美国的某些东西让他觉得如此陌生,但其他一些东西他早已熟悉不过了:国民抵抗活动、静坐罢工、示威游行和封锁的时代给安南留下的印象,就像是他参与的争取加纳政治独立斗争的继续。“文化不同,方式不同,但目标是一样的。所以说,你同样也可以参与进去。”他后来回忆道。他怀着极大的兴趣密切关注着那些政治大事,为此他本人也有过一两次糟糕的经历。
有一次,他和几个朋友散步,由于肤色的缘故他们遭到一群喝醉酒的年轻人的辱骂。另外一次,他和一个白人姑娘走过市区,他遭到一次暴力攻击,最后总算幸运逃脱了。尽管发生这样那样的事,但安南并没有退回到自由的麦卡莱斯特校园的安全地带里整天闭门不出。
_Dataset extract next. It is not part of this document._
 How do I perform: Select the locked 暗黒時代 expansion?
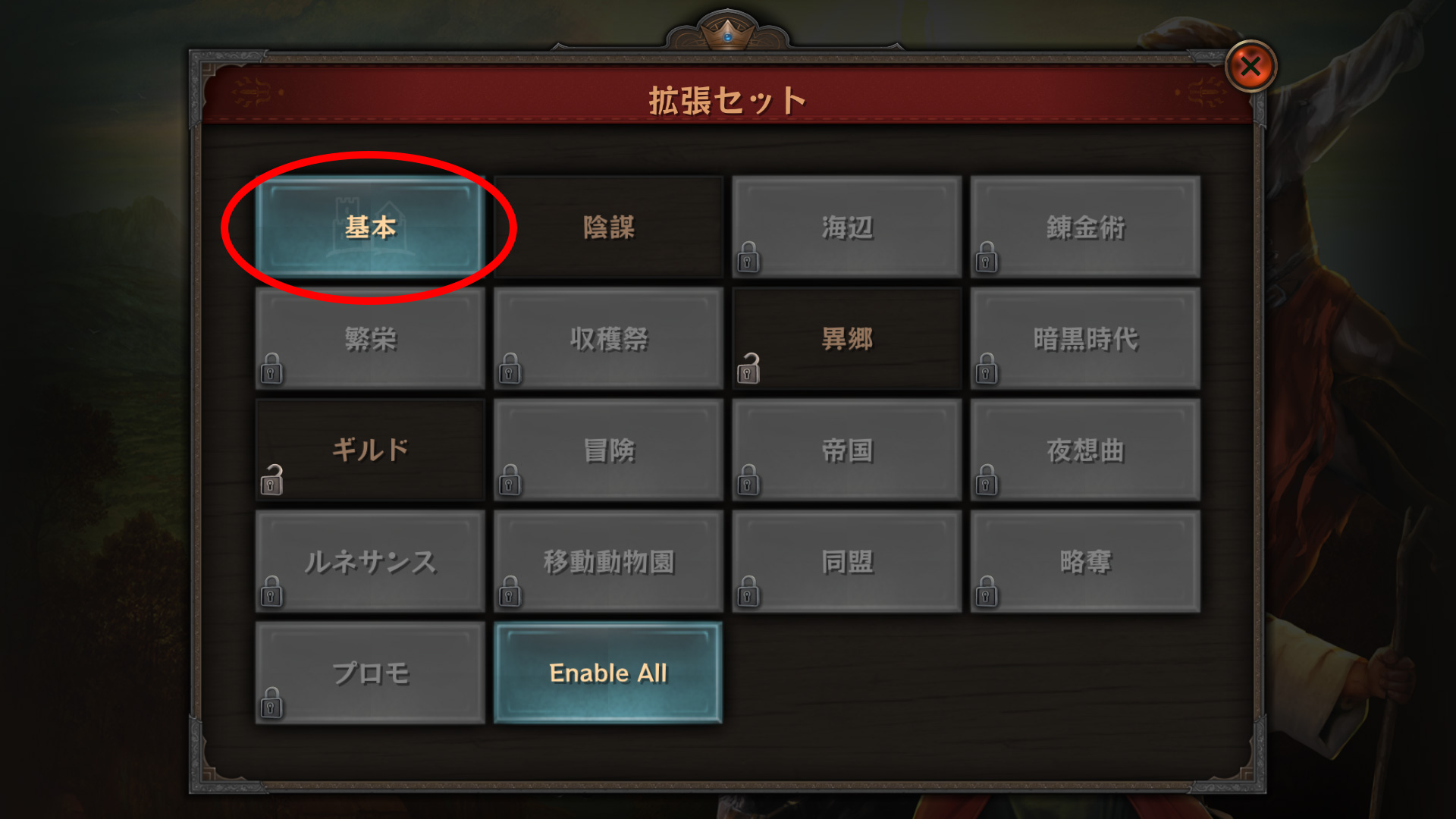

在第一个学年过后,1960年夏天,他和一名教师代表和几个朋友到美国内地旅行了几周时间。来自四大洲五个不同国家的年轻人挤在一辆旅行车里,他们将这辆车命名为“友谊的使者”。他们的目的就是,尽可能多看看这个国家和这里的人民。他们在美国人的家里过夜,住穷人家,也住富人家,住农村,也住城市。
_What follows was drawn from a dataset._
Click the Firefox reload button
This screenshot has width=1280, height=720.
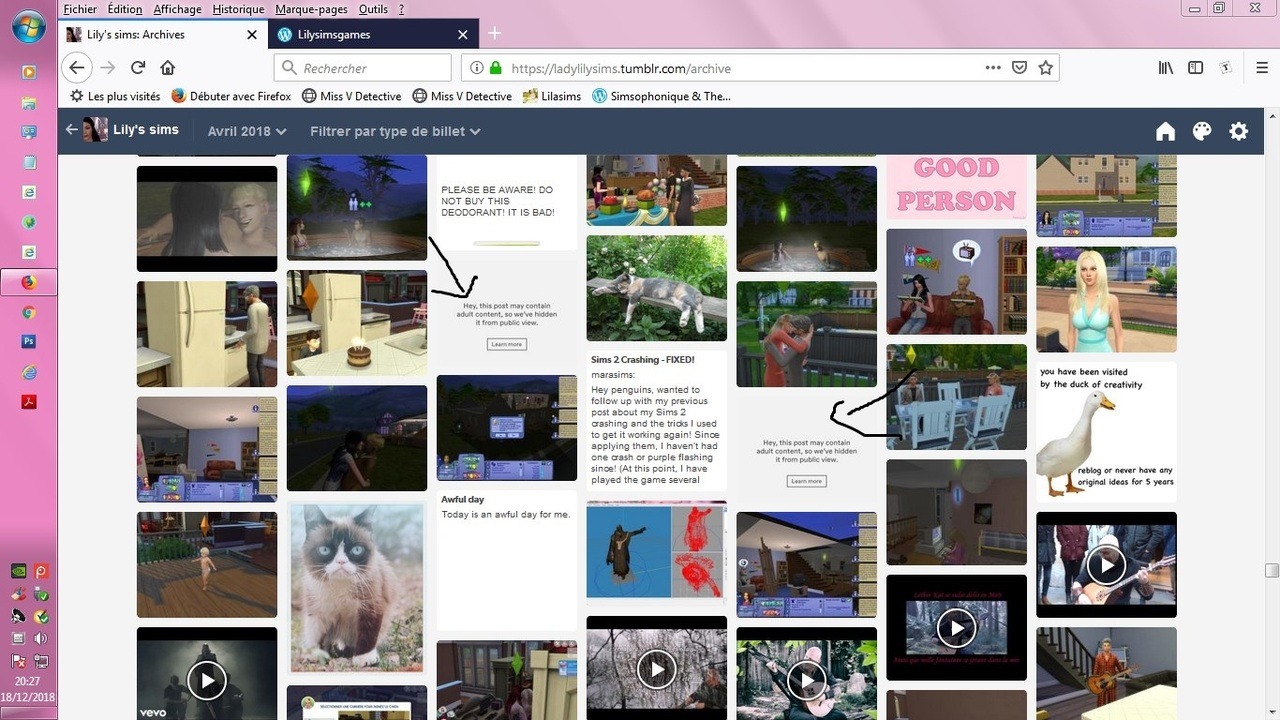138,68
有一次,为了了解当地囚犯的生活状况,他们甚至还想睡在一座监狱里。可是他们并没有如愿以偿,但他们成功地在当地的一个救世军中心里过夜了。在旅行的途中,这一引人注目的团队一再被迫面对种族主义的冲突,但并没有给所有的参与人员留下任何奇怪的印象。即便这样,他们最终还是保持了自己原有的本色:这些来自富裕家庭的大学生们,仍然带着一份自信,踏上了回去的旅程。
和在库马西的时候一样,安南仍然攻读国民经济学。而且还像以前一样,他喜欢政治辩论,而且不仅在大学生的社团中。在美国的大学里,上述的大辩论属于提倡的大学争论文化。它们有纪律地并且按照明确的规则进行,但有可能会就某件事一决雌雄,争个你死我活。
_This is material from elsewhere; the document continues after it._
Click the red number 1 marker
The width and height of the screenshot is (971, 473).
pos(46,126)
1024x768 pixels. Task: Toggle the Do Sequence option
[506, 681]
为了让人们的思想变得敏锐,参与人员常常必须为自己实际上所坚信的某事物的对立面进行辩护。安南经常和朋友们一起参加演讲比赛。如果让他自己自由选择题目的时候,他就会将演讲报告锁定在贫富问题、一个紧密相连的世界的机遇或者战后时代美国的作用等上面。有一次,他甚至还赢得了本州范围内的一次演讲比赛。这一次他所论述的又是美国对发展中国家和对脱离殖民统治的年轻国家的责任问题。
他当时的一位教师带着兴奋的心情回忆起安南那“绝妙的”、和牛津英语相似的加纳口音。无疑地,他当时也有着深沉的、科菲·安南细腻的声音,他给每一个对话伙伴留下深刻印象,尽管他的语言出奇的简单,而且几乎不用任何技巧。
在“世界俱乐部”里,他不久就担任了俱乐部的主席。大学生们同样在为国与国之间、首先是美国与其他国家之间的相互了解尽心尽力。也就是说,在20岁出头的时候,安南找到了“他”的主题。从此那些主题再也没有离开过他,那就是公正、贫富均衡、民族谅解。最迟从那时起,他开始坚定而经常地练习说话的艺术。这样一种训练对他后来担任联合国秘书长是有一定好处的。